*Seitentext:*
★ ★ ★

Trotz der nach wie vor intakten und fortschrittlichen industriellen Basis war es dem Deutschen Reich spätestens ab 1921 unmöglich, die für die Reparationszahlungen erforderlichen Devisen zu erwirtschaften. Denn auch die Länder der ehemaligen Entente schlitterten in eine Nachkriegsrezession, wofür freilich dem Deutschen Reich die Schuld gegeben wurde. Zur Eindämmung der „Flut deutscher Waren“ wurden Zollbarrieren errichtet. Devisenmangel und Zahlungsverzug führten letztlich zur Besetzung des Ruhrgebiets im Januar 1923 durch französische und belgische Truppen. Im Rahmen des anschließenden (passiven) Ruhrkampfs verpulverte respektive verpfändete die Reichsbank die letzten Goldreserven und leitet damit in die finale, hyperinflationäre Phase der Papiermarkentwertung über. Diese wurde ein gutes Dreivierteljahr später bei 4,2 Billionen Reichsmark je US-Dollar durch Maßnahmen gestoppt, die in ihrer Radikalität heute nicht vorstellbar sind.

Im Sommer 1924 wurde schließlich die alte, unverändert zirkulierende Papiermark auf im wahrsten Sinne des Wortes handelsübliche Nominalbeträge umgestellt, wobei eine neue Reichsmark einer Rentenmark respektive einer Vorkriegsgoldmark entsprach. Den in der breiten Masse enteigneten Bevölkerungsschichten verschaffte dies wenige Jahre ökonomischer Prosperität, bevor der zweite weltweite Waffengang zahllose Leben und auch die neue Reichsmark zerstörte. Ihr sollte 1948 schließlich die Deutsche Mark folgen – ein Hort der Stabilität und des Wohlstandes. Aber die Geschichte erzählt der Autor in einem anderen Buch (*).

Damit sind auch schon die zehn Jahre deutsche Währungsgeschichte abgesteckt, durch die Stocker den Leser über 50 chronologisch sortierte Kapitel führt. Abgerundet wird die Publikation durch eine knapp gehaltene Erörterung der Schuld an dieser gigantischen Geldvernichtungsaktion sowie die latent im Raum stehende Frage, ob sich denn ein solches Ereignis angesichts der zeitgenössischen Gelddruckorgien nicht wiederholen könnte.

Wie ist das Buch geschrieben?

Als altgedienter Wirtschaftsjournalist beherrscht Stocker selbstverständlich sein Handwerk. Das populärwissenschaftliche Buch ist sehr gut und flüssig lesbar, die Idee, die zum Teil weit verzweigten Ereignisse mit weitreichenden Neben- und Folgewirkungen im Tagebuchstil zu verfassen, belebt die historische Materie wieder und macht diese auch nach über einhundert Jahren für den Leser zugängig. Zudem versteht es der Autor einem guten Drehbuchschreiber gleich einen Spannungsbogen aufzubauen, indem er zahlreiche Kapitel über Cliffhanger-Elemente bis zum furiosen Finale miteinander verknüpft.

★ ★ ★

*Aufgabenstellung:*
1. Kopiere aus der Buchbesprechung wortgetreu den Abschnitt, der bei „Als altgedienter Wirtschaftsjournalist“ beginnt und bei „Finale miteinander verknüpft.“ endet.
2. Nenne alle Jahreszahlen, die in der Buchbesprechung in Ziffern angegeben sind.
3. Durch wie viele Kapitel führt Stocker den Leser laut der Buchbesprechung?
Die Daten werden für die Bearbeitung nicht benötigt.

*Datenzeilen:*

★ ★ ★

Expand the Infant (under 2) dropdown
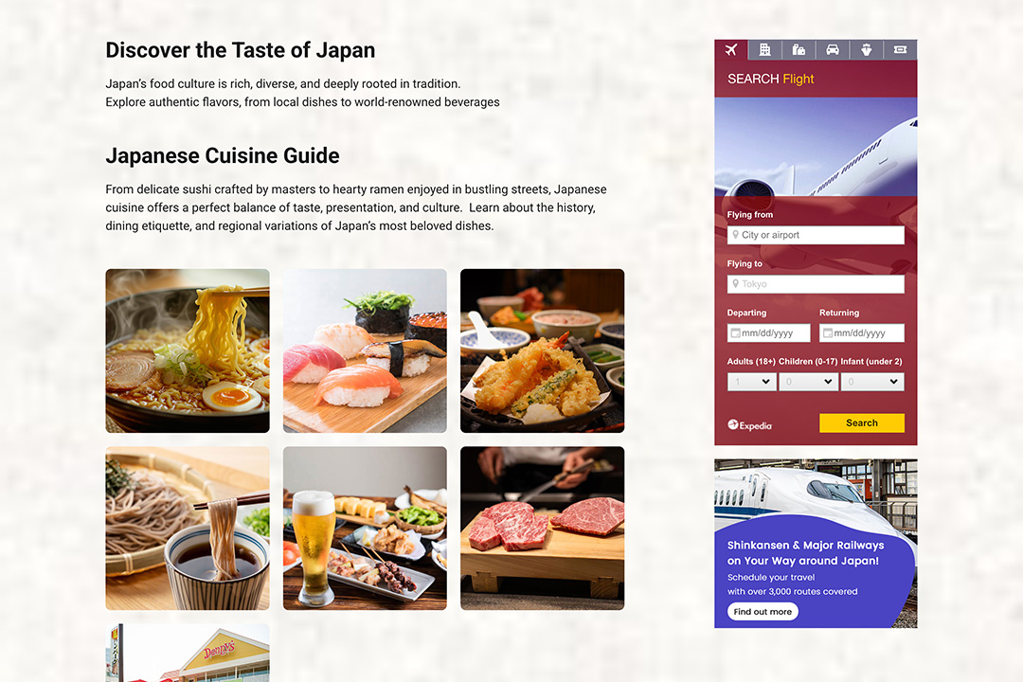 point(872,382)
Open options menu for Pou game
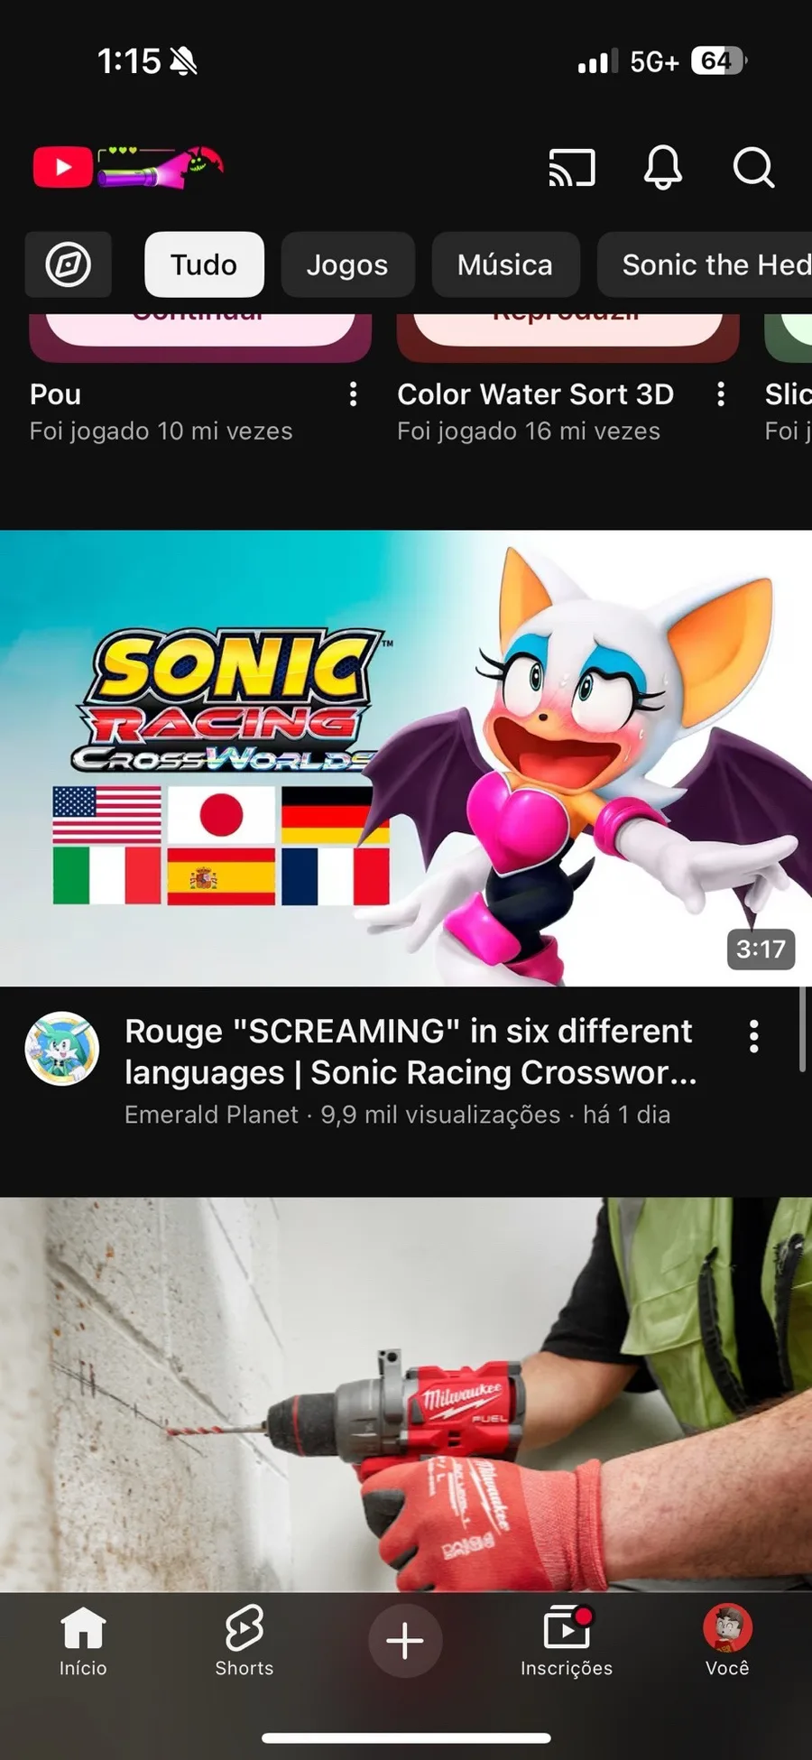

★ ★ ★

*Gelöste Aufgaben:*
1.
Als altgedienter Wirtschaftsjournalist beherrscht Stocker selbstverständlich sein Handwerk. Das populärwissenschaftliche Buch ist sehr gut und flüssig lesbar, die Idee, die zum Teil weit verzweigten Ereignisse mit weitreichenden Neben- und Folgewirkungen im Tagebuchstil zu verfassen, belebt die historische Materie wieder und macht diese auch nach über einhundert Jahren für den Leser zugängig. Zudem versteht es der Autor einem guten Drehbuchschreiber gleich einen Spannungsbogen aufzubauen, indem er zahlreiche Kapitel über Cliffhanger-Elemente bis zum furiosen Finale miteinander verknüpft.

2. 1921, 1923, 1924, 1948

3. Durch 50 chronologisch sortierte Kapitel.